ファッションニュース > 2007年3月13日のファッションニュース
2007-2008年A/Wパリコレクション総括
「より美しく、より上質に。」3月4日に閉幕した2007年A/Wパリ・コレクションでは、クラシックを独自に解釈した、端正なたたずまいの服が多く見られた。新しさを追求するよりも、過去を参照しながら実際に着られる服を提案していくスタイルがメインだったと朝日新聞が分析している。

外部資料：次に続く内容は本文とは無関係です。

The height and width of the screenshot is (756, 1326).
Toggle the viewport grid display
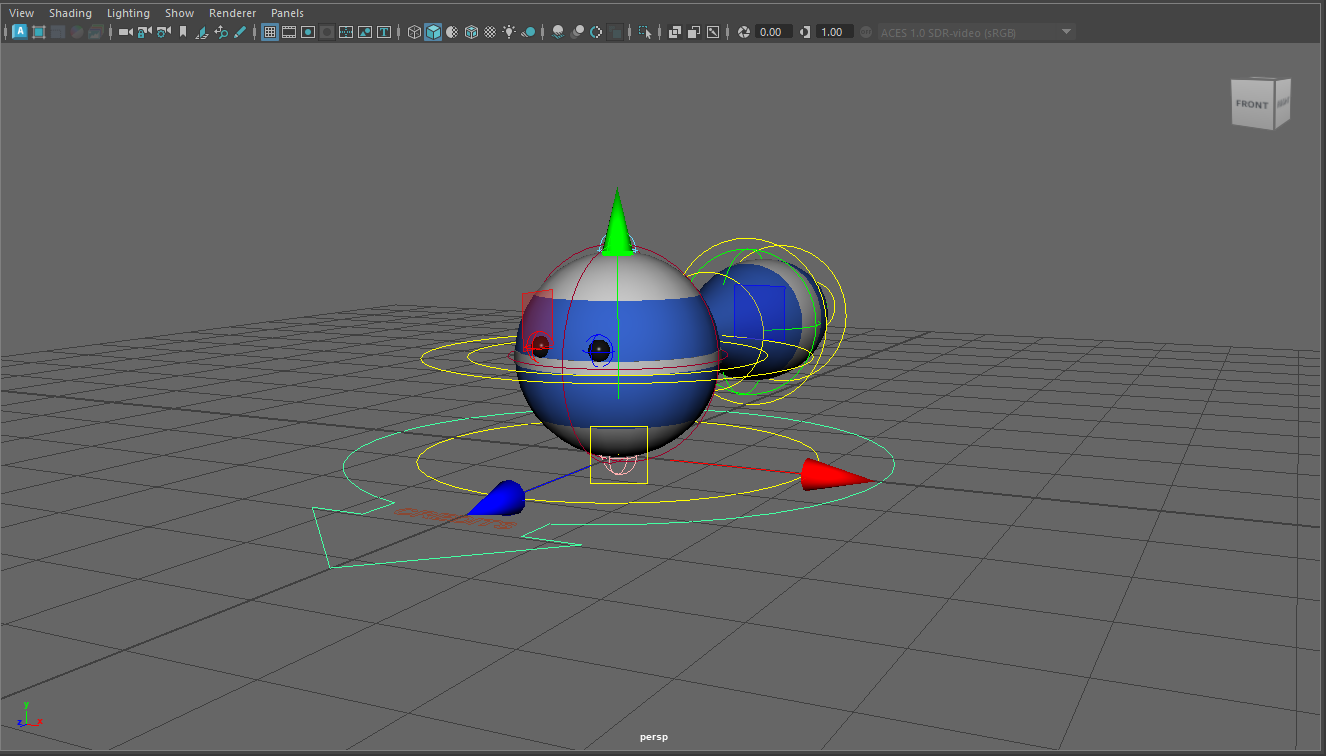tap(270, 32)
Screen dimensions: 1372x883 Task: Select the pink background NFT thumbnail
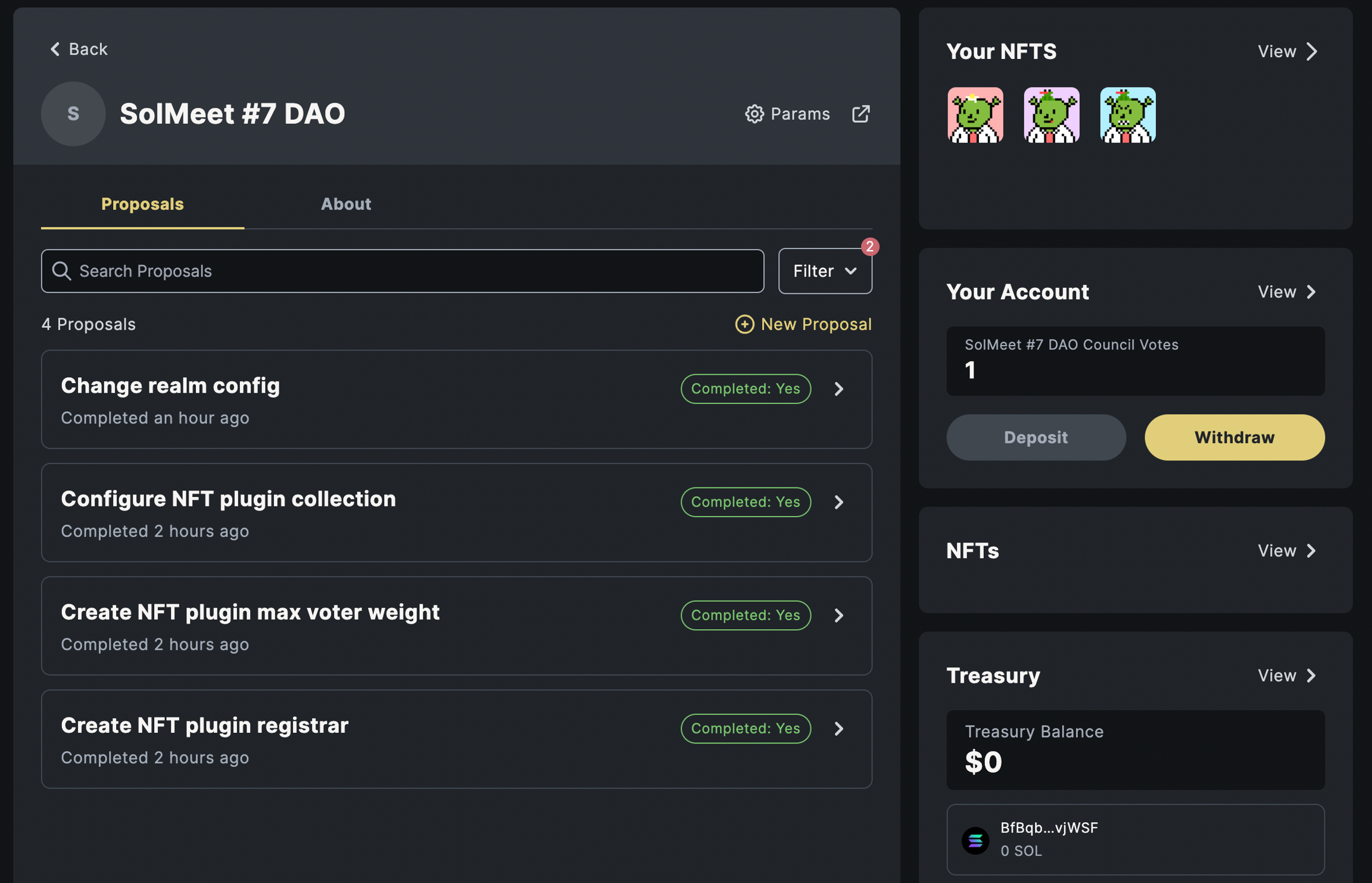coord(975,115)
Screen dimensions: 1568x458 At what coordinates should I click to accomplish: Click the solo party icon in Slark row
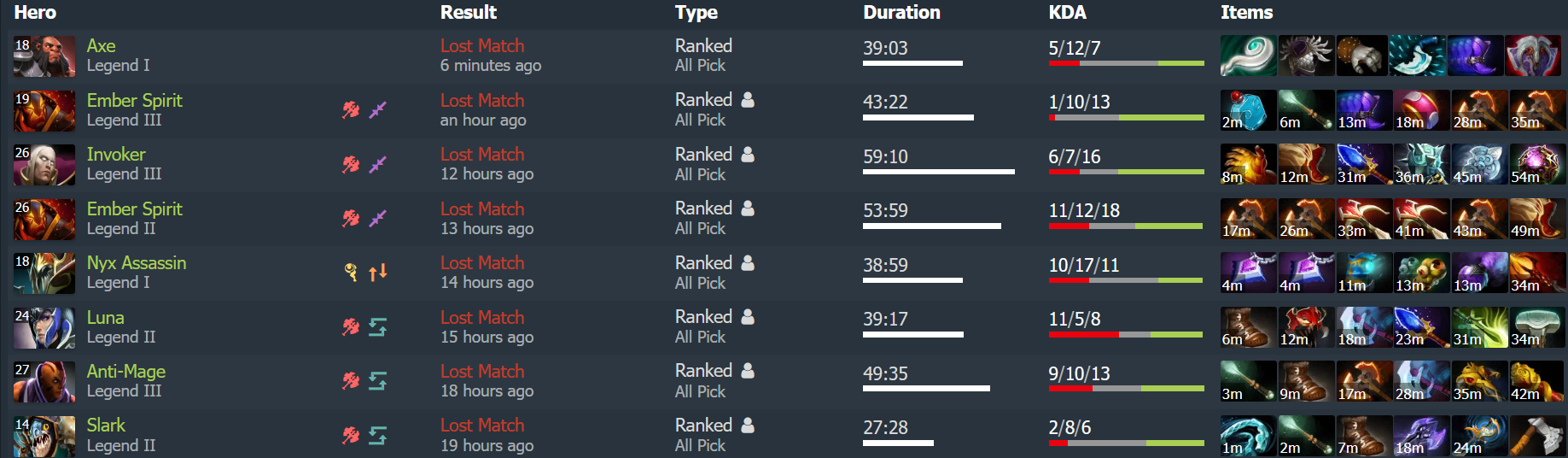[748, 425]
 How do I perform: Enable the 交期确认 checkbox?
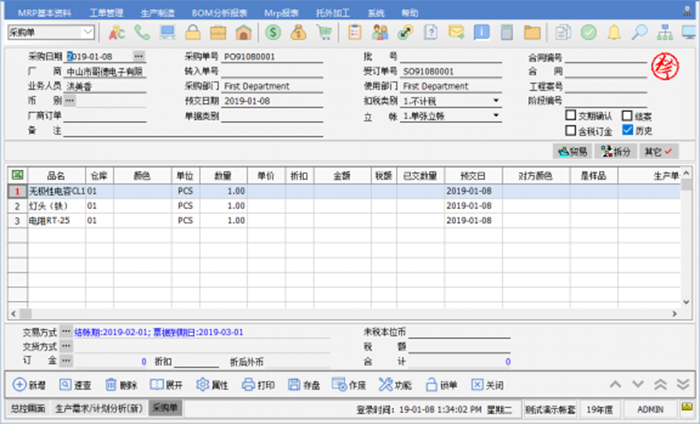tap(571, 115)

トレンド発信を重視するミラノに対して、パリはよりクリエーティブとされてきた。だが今回は、自ブランドの歴史と向き合うなかから、新しい作品を生み出す動きが目についた。
その中でも、他とは違ったコンセプトの作品を見せたのがコムデギャルソン。ストレッチ素材のぴったりとしたドレスの胸に子ども服を縫いつけた。砂糖菓子のような色彩やミッキーマウス風の帽子。その一方で、手袋形のアプリケが腰や胸をつかむように縫い付けられるといったデザインも。無垢(むく)と成熟といった相反する要素を一つの服に盛り込んだ。
「平凡なものがあふれているので変わったものを出したかった」とデザイナーの川久保玲。
秋葉原が発祥で世界中に広がっている「カワイイ」ファッションの延長にあるスタイル、それを独自のスタイルで表現した。